During a recent forward sale transaction a client declared “Forward Sales should be illegal!”. What prompted this outburst was the limited ability of a buyer under such an arrangement to withdraw from a transaction and some often unforeseen grey zones.
A forward sale is often structured as the obligation to purchase a property after the seller completes construction and often achieves certain leasing thresholds in exchange for a certain price often determined ?based on a formula using a cap rate and leased area and leases are often subject to either some form of approval rights of the buyer or a leasing policy that sets forth certain leasing parameters.

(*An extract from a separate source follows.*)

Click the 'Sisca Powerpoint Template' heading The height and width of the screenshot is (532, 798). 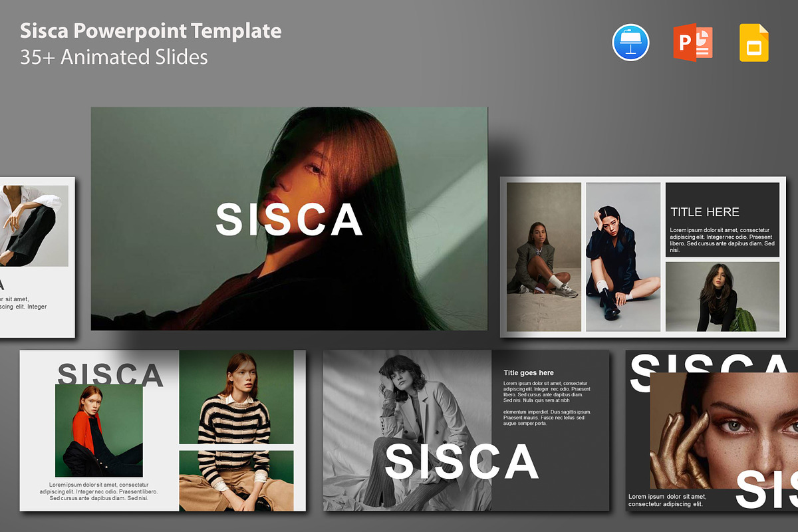click(x=151, y=31)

The vendor is usually entitled to close? upon delivery of a variety of items such as as built plans, completion certificates, area certificates, leases, estoppels, title, zoning, enviro and building condition reports together with a calculation of the purchase price.
The fun usually begins with the quality of the deliveries and any discrepancies that may be disclosed not to mention the purchase price calculation (although that is usually subject to arbitration).
Possible areas of contention could include quality of tenants and tenant mix, premises measurements, quantification of adjustments for estoppel disclosures, title issues or encroachments, building deficiencies and whether the quality of some of the deliveries? is equivalent to failure of delivery.
As the same client said “sounded like a good idea at the time. Forward sales are the exact opposite of the famous principle: if you want something done right, do it yourself”.